Data for this task —
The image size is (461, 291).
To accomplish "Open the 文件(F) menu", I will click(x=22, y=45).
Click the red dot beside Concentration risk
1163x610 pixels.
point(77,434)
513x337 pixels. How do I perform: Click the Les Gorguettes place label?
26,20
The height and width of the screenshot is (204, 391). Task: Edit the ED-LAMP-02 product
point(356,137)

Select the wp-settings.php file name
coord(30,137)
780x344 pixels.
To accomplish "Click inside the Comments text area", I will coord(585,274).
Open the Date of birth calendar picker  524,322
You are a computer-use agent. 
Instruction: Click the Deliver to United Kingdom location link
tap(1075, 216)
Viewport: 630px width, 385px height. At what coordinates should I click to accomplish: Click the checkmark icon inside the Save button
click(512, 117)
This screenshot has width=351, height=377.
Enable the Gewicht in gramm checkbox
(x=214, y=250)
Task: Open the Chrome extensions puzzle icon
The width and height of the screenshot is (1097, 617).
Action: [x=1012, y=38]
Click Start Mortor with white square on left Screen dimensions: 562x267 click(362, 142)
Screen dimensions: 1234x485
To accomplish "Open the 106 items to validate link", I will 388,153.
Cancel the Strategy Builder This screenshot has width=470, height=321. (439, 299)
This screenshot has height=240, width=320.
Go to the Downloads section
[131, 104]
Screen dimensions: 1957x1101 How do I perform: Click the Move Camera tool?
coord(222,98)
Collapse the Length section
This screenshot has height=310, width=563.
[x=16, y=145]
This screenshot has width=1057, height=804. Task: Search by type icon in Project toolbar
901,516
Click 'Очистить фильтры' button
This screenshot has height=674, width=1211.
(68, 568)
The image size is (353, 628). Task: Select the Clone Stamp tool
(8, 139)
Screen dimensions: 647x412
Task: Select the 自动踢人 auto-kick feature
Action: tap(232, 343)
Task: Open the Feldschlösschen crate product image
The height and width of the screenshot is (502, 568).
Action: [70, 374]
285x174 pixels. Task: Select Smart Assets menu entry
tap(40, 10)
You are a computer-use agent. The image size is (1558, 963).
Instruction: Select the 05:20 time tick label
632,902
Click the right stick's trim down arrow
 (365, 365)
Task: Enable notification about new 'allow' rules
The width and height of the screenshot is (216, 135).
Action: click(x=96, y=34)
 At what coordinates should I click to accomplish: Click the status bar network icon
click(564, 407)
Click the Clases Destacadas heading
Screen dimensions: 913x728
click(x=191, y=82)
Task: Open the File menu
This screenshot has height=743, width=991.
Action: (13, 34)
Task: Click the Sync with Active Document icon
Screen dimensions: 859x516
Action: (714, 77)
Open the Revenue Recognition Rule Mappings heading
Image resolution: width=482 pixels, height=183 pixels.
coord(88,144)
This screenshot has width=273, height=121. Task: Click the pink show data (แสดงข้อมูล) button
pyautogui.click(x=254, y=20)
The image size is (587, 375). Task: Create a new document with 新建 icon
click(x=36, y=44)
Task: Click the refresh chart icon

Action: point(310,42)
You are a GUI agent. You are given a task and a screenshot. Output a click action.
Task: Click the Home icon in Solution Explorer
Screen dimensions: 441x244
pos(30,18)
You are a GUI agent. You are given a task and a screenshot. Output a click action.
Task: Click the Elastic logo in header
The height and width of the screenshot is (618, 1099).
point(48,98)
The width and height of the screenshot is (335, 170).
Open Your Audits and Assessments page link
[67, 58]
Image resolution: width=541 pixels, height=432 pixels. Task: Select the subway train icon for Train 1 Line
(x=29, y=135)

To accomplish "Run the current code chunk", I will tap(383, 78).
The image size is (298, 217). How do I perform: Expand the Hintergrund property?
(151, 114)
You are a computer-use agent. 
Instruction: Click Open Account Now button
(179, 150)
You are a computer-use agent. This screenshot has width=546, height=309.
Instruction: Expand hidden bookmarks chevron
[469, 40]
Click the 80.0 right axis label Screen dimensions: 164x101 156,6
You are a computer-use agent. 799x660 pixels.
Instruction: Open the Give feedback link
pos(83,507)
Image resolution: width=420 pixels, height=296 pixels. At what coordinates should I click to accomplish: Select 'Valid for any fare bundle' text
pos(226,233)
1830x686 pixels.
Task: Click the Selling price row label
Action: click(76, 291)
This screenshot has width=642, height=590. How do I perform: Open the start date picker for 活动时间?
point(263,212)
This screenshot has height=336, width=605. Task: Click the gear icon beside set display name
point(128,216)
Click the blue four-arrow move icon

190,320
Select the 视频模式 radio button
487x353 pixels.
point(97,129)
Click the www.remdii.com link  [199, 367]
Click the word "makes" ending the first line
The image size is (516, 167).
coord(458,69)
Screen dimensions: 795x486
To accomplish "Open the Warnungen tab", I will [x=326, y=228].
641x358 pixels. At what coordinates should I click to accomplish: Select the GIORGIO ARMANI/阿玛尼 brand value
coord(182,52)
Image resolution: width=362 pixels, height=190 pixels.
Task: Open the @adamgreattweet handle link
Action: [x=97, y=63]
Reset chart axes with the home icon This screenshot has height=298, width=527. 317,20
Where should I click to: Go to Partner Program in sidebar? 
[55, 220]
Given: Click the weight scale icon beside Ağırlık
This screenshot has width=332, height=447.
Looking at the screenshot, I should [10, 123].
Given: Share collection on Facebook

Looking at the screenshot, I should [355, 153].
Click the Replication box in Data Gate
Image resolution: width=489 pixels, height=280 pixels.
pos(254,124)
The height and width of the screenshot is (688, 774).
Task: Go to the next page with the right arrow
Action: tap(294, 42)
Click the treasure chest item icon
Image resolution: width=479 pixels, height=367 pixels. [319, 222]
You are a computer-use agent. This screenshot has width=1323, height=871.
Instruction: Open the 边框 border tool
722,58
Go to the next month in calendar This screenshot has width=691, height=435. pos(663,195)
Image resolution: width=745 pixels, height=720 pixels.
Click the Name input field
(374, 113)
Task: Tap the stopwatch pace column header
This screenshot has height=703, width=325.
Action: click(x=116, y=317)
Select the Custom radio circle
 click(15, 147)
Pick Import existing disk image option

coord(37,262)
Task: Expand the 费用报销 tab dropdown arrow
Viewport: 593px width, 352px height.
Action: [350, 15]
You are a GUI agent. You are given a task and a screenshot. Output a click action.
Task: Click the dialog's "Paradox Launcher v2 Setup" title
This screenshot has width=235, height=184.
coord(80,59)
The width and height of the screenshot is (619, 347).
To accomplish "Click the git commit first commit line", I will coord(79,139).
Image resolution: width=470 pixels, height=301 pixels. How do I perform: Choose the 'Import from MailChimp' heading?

Action item — The lines to return run from the one containing "Click the Replication box in Data Gate" through the last line of the material above. Please reproduce them exactly.

Your solution —
Click the Replication box in Data Gate
Image resolution: width=489 pixels, height=280 pixels.
pos(254,124)
The height and width of the screenshot is (688, 774).
Task: Go to the next page with the right arrow
Action: tap(294, 42)
Click the treasure chest item icon
Image resolution: width=479 pixels, height=367 pixels. [319, 222]
You are a computer-use agent. This screenshot has width=1323, height=871.
Instruction: Open the 边框 border tool
722,58
Go to the next month in calendar This screenshot has width=691, height=435. pos(663,195)
Image resolution: width=745 pixels, height=720 pixels.
Click the Name input field
(374, 113)
Task: Tap the stopwatch pace column header
This screenshot has height=703, width=325.
Action: click(x=116, y=317)
Select the Custom radio circle
 click(15, 147)
Pick Import existing disk image option

coord(37,262)
Task: Expand the 费用报销 tab dropdown arrow
Viewport: 593px width, 352px height.
Action: [350, 15]
You are a GUI agent. You are given a task and a screenshot. Output a click action.
Task: Click the dialog's "Paradox Launcher v2 Setup" title
This screenshot has width=235, height=184.
coord(80,59)
The width and height of the screenshot is (619, 347).
To accomplish "Click the git commit first commit line", I will coord(79,139).
Image resolution: width=470 pixels, height=301 pixels. How do I perform: Choose the 'Import from MailChimp' heading?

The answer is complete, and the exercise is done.